+++ Quoted passage +++
A year of full-time day trading
I took a year off work to learn as much as I could about day trading. Now I'm hooked.
Here's the story of those 12 months, broken into a few phases:
Phase -1: Working full-time: Strategyless, riskless tradevesting
Phase 0: Quitting my job: the plan for a year off
Phase 1: Writing a trading bot
Phase 2: Expanding the bot's arsenal
Phase 3: Bionic trading: the part human, part bot partnership
Phase 4: A spoonful of Options
Phase 5: Working full-time: Strategyless, riskless tradevesting V2.0
Phase ++: Next steps
This is not a tutorial, it doesn't give any specifics about any strategies, nor is it insights into my bank account. Get those dollar signs out of your eyes. It is purely an overview of the journey I took.
If you're still interested in learning some of what I learned, grab a snack! βοΈ
Phase -1: Working full-time
Strategyless, riskless tradevesting
This surprises some people, but I am quite risk-averse, especially with finances.
I was working full-time as a software engineer at a large company. The stock portion of my compensation fluctuated like crazy, and I wanted to learn how to take advantage of that, but also didn't want to do anything dumb. So here's what I was doing...
+++ Working data +++
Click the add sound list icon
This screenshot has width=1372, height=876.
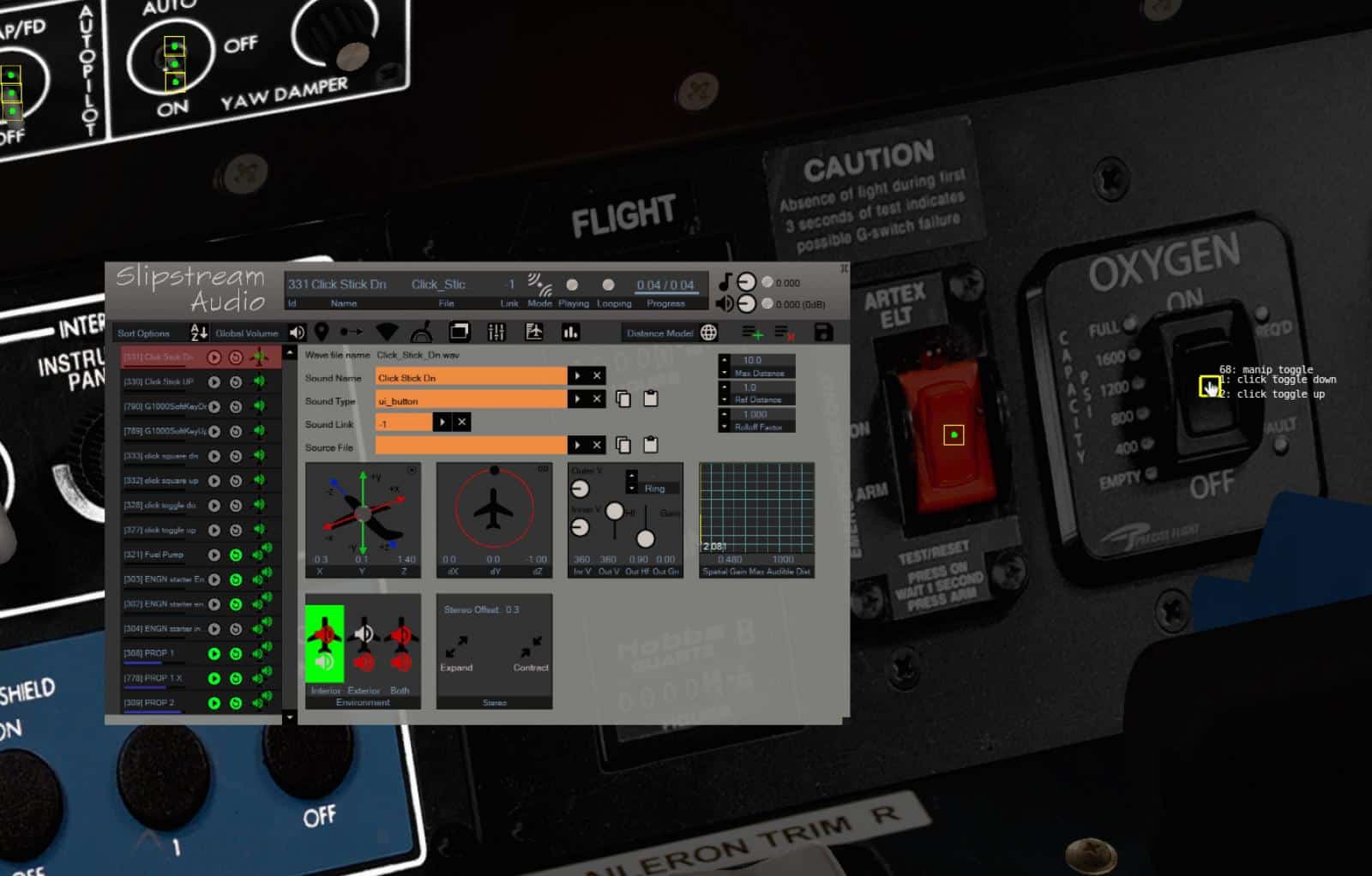point(752,333)
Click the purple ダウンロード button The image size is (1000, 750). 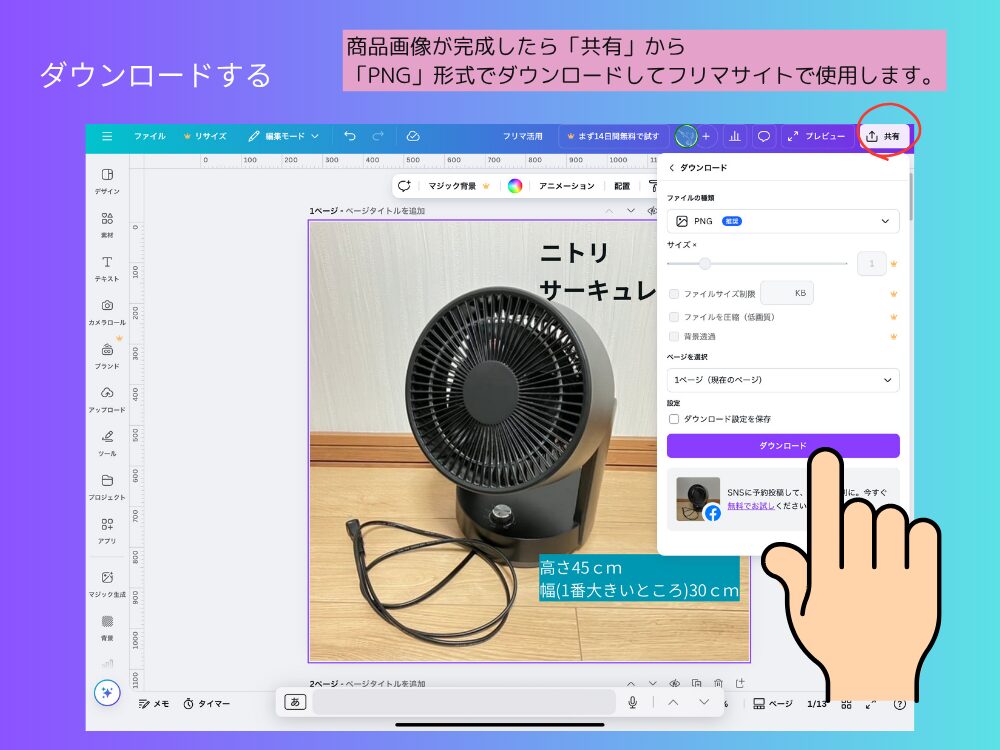coord(783,445)
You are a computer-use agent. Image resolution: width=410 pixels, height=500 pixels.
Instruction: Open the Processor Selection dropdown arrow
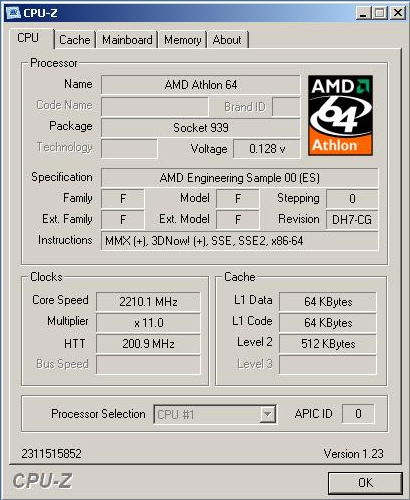point(267,414)
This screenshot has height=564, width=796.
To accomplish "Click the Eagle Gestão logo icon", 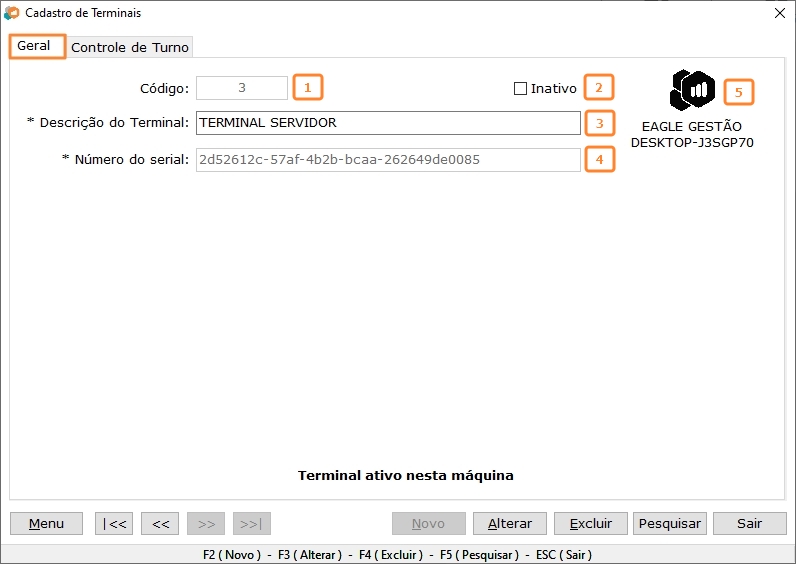I will coord(692,90).
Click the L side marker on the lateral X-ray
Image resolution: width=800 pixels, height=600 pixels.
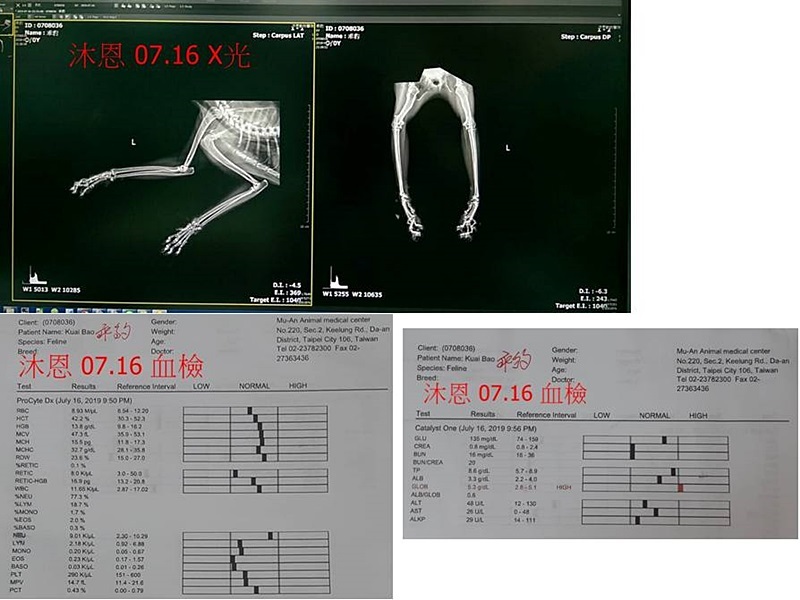[134, 143]
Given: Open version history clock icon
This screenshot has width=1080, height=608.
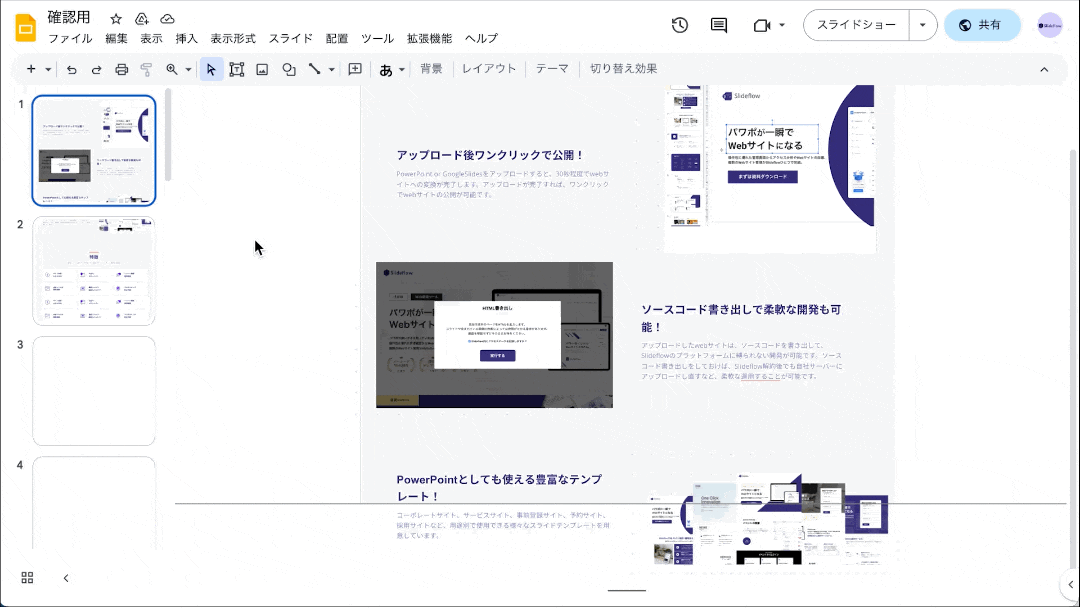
+++
→ Work to do
**1)** Rewrite the records starting with the line that contains "Click the L side marker on the lateral X-ray" and going on through the end of the records, with requests included. Increase every coordinate in the answers by 81 and leave the pictures out.
**2)** Extend the account of the year spent day trading from the point where it stops.
The text and the records have nothing to do with each other.

→ Answers by task
**1)**
Click the L side marker on the lateral X-ray
Image resolution: width=800 pixels, height=600 pixels.
[215, 224]
Given: Open version history clock icon
This screenshot has width=1080, height=608.

**2)**
But first, some definitions.
Investing: π it's like marriage. You pledge to have and to hold a high-quality company or ETF for life... or until retirement.
Day trading: π it's like a one-night stand. You want whatever's hot in the moment. You're in and you're out in the same day, and you don't care if you ever see them again.
Swing trading: somewhere in the middle; these trades typically last days or weeks, possibly months.
While working, I was toying around with a combination of swing trading and investing:
Strategy 0: Timing the market on safe stocks
The idea here was simple: try to buy low and sell high on the stocks that I would be investing in anyway, but never realise a loss.
Instruments:
- ETFs and Individual stocks on the NYSE and NASDAQ that I would otherwise be investing in til retirement. Think the S&P 500, Nasdaq 100, Apple, Google, Amazon... (I'm a software person okay?)
Rules:
- Never realise a loss, ever. If we enter some 2001-esque crash and it requires holding til retirement, so be it.
Rule No. 1: Never lose money.
- Warren Buffett
Risk:
- There was no risk of loss, really, other than what I would've already been exposing myself to if I was being a normal investor.
- The opportunity cost of selling too early and missing all the real gains while sitting on the sideline.
Methodology:
- Look, I'm not going to pretend I had a strategy here. It was gut feel. The most scientific I ever got with it was like "if it drops 10%, I'll buy in and hold it back to all time highs".
Tools:
- I used Stake as my trading platform.
Hopes:
- Learn something about the markets by being active in them
Results:
- Look, I'm not going to pretend I measured it. I wasn't doing it for long, either. I suspect that even if I was beating the market, I still wasn't really beating the market. And no, I didn't learn much.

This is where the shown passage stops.